Aaron Between the Mob and the Pit
Aaron's priesthood was bracketed by two catastrophes -- the Golden Calf and Korah's rebellion. Both threatened him. Both failed to destroy him.
Table of Contents
The Public Installation
God told Moses to assemble all of Israel at the door of the Tent of Meeting. Not a few elders. Not the Levitical families. Everyone. Aaron was going to be installed as High Priest in front of every man, woman, and child in the camp, and the public nature of the ceremony was not ceremonial. It was a warning.
Midrash Tanchuma, Tzav 11, a homiletical tradition drawing on older material and shaped in its current form by the eighth to ninth century CE, records what God said to Moses about the assembly. Pay him honor in front of all Israel, so they may see him enter the high priesthood. And warn them not to rebel against the priesthood the way Korah and his crowd did. The installation of Aaron was inseparable from the memory of Korah, because the threat Korah represented was not dead. God already knew, Tanchuma notes, that Uzziah the king of Judah would one day rebel against the priesthood and enter the Temple with a censer. The installation ceremony was not just for that generation. It was a standing prohibition, cast in the form of a public honor.

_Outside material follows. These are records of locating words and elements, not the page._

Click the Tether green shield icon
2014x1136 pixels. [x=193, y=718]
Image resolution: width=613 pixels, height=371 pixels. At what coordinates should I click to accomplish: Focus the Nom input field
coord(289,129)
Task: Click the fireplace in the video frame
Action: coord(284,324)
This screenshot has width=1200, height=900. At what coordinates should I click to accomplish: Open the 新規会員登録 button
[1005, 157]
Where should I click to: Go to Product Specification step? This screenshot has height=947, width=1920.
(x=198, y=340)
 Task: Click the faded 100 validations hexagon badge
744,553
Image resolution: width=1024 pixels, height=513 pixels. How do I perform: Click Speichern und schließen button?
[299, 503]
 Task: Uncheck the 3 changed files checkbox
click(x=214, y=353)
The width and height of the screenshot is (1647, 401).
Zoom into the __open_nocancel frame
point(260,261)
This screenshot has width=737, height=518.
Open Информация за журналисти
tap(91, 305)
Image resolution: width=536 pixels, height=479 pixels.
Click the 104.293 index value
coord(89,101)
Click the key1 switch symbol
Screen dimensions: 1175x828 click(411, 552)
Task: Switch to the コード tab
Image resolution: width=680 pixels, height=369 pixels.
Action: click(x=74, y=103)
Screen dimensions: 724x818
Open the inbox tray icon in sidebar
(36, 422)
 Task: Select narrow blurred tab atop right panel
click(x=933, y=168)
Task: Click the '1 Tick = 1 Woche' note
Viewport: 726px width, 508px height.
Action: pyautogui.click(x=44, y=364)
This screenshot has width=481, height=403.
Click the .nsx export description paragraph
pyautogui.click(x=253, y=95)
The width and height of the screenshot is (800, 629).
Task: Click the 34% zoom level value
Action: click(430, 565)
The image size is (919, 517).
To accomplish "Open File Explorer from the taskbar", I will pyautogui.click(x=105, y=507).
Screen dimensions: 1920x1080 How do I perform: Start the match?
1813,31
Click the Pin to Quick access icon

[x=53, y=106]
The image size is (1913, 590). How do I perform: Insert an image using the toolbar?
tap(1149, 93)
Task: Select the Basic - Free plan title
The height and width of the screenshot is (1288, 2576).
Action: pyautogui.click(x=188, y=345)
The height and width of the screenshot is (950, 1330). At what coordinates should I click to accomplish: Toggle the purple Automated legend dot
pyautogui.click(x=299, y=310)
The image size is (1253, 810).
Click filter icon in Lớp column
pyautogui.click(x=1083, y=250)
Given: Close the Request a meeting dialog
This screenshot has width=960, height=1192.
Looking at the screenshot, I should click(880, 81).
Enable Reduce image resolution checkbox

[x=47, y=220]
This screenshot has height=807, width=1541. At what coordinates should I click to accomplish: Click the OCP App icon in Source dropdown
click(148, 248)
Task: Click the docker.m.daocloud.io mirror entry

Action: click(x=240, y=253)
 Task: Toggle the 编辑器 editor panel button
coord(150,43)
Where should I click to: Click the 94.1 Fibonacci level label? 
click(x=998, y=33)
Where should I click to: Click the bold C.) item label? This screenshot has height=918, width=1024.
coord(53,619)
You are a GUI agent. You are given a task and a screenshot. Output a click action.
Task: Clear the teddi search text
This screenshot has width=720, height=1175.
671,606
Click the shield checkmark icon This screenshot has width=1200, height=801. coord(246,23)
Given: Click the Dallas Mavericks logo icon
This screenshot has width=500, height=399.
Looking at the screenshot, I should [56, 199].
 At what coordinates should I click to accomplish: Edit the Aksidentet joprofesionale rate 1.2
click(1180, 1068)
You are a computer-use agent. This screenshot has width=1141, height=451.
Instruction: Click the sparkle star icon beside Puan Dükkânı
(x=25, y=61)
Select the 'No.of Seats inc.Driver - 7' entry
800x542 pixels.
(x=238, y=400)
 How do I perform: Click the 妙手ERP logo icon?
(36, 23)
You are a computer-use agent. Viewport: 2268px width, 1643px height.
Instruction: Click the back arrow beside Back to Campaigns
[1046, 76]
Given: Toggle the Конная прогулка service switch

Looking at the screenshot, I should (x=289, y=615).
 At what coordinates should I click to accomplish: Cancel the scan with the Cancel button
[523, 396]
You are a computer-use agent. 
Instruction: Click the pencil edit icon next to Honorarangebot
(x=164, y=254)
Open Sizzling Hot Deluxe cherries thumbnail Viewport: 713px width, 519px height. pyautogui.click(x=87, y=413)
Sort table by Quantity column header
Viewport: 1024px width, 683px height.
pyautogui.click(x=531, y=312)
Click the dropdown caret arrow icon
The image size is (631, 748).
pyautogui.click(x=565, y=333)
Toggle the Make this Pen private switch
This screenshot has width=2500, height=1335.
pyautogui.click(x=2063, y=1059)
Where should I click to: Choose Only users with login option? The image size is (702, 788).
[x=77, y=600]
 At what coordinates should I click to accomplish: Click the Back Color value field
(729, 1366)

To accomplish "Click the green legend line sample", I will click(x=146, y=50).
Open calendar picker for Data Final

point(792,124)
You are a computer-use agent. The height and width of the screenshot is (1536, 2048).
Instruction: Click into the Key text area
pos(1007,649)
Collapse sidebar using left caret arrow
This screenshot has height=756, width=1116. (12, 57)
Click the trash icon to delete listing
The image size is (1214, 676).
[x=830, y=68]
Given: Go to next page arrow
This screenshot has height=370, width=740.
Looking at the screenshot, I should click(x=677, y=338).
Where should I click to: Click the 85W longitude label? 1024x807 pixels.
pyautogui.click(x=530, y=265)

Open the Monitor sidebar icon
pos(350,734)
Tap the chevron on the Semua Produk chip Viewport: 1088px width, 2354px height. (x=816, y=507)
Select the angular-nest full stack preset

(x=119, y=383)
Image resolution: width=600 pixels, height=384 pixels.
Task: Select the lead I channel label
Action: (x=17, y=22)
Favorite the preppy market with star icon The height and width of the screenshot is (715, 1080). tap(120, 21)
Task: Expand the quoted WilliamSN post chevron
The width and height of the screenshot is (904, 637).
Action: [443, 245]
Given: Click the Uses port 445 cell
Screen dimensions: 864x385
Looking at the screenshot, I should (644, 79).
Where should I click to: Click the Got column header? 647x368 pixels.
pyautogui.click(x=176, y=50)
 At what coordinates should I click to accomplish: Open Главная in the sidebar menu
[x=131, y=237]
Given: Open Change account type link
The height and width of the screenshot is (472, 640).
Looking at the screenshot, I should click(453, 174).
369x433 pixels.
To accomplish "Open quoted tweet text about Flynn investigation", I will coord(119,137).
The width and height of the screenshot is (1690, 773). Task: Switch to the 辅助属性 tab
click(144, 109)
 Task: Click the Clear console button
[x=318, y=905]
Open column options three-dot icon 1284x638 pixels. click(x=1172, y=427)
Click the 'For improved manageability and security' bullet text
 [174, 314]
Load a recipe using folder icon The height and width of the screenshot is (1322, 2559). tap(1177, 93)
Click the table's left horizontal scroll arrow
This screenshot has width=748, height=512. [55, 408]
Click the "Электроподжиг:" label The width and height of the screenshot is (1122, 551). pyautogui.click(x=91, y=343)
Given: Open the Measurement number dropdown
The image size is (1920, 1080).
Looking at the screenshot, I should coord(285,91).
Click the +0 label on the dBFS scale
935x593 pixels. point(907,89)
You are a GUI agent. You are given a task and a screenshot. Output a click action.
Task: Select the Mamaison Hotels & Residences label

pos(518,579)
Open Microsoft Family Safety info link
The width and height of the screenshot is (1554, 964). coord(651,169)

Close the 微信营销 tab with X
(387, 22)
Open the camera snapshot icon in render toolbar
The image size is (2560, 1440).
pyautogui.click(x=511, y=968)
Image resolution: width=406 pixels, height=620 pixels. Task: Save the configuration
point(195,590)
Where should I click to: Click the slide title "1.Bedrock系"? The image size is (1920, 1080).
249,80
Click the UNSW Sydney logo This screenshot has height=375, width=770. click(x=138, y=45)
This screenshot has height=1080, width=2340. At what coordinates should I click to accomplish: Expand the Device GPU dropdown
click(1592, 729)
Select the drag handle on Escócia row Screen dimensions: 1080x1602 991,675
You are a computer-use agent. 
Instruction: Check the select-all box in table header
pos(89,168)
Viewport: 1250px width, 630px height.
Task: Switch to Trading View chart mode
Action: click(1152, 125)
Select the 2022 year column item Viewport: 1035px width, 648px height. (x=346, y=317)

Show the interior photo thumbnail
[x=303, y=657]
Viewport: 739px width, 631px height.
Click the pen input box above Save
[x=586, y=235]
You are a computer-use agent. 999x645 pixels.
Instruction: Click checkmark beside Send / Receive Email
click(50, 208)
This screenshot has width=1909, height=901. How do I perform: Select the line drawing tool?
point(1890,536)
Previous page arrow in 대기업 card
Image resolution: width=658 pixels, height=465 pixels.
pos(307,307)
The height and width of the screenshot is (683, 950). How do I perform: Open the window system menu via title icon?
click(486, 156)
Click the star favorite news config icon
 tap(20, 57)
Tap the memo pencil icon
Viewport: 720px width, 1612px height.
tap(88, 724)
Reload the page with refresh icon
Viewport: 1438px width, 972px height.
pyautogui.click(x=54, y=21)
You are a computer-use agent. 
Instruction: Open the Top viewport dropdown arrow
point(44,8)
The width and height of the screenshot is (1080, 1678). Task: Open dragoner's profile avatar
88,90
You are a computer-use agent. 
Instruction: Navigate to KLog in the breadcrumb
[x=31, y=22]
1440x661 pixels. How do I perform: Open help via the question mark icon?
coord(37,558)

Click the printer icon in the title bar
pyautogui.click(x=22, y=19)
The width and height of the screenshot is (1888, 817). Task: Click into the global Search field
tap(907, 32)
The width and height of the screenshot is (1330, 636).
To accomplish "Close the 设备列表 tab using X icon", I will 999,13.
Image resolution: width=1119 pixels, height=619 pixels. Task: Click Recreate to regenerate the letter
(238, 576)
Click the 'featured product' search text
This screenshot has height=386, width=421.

The Levites Were Not Aaron's Property
One detail in the installation kept Aaron's authority from becoming a possession. The Levites who served in the sanctuary did not serve Aaron. They served God through the work of the sanctuary, and Aaron supervised that sacred labor. He did not own it. The distinction mattered because the thing Korah most wanted was precisely the ownership of sacred service -- the right to hold fire, to burn incense, to stand in the place that Aaron stood. Korah framed his challenge in the language of equality: why should one man hold the priesthood when the whole congregation is holy? But the argument was a shell over a different desire. He wanted what Aaron had, not because the authority was distributed unfairly, but because he wanted it for himself.
Two Hundred and Fifty Men With Incense Pans
Korah arrived with two hundred and fifty prominent men, each carrying a fire pan, each ready to offer incense before the Lord and let God decide who was holy. Moses accepted the challenge. Bamidbar Rabbah, the midrashic anthology on Numbers with early strata in the fifth century CE, asks what Moses saw in the incense test that made him choose it. The answer: among other nations, there are many priests and many rituals. Israel had one altar, one anointed priesthood, one sanctioned form of offering. The incense test was the test of that singularity. One man would burn incense acceptably. Two hundred and fifty-one men stood with pans. The mathematics of the test were set before it began.
The ground opened. Korah and his household went down into it. The two hundred and fifty men with their fire pans were consumed. The pans, having been used for a sacred purpose even in rebellion, were hammered into plating for the altar as a permanent memorial: no outsider who was not of Aaron's seed should draw near to burn incense before the Lord.
The Plague and the Man Who Ran Into It
What the incense test had established as lethal to unauthorized hands, Aaron then used to save lives. After the destruction of Korah's company, a plague swept through the camp. Mekhilta deRabbi Yishmael, the tannaitic midrash on Exodus shaped in the third century CE, records the popular understanding among Israel: the incense was an instrument of punishment. Nadav and Avihu had died offering unauthorized fire. Korah's men had died with their pans in hand. The incense killed. Stay away from it.
God wanted Israel to understand they had it backwards. The incense was not a weapon. It was a tool that served opposite purposes depending on who wielded it and under what authority. Aaron rushed into the midst of the dying with his censer, burned incense among the people who were falling, and stood between the living and the dead. The plague stopped where he stood. The Legends of the Jews, Louis Ginzberg's synthesis of rabbinic narrative, describes it as the Angel of Death moving like a reaper through rows of wheat until Aaron placed himself in the path of the cutting.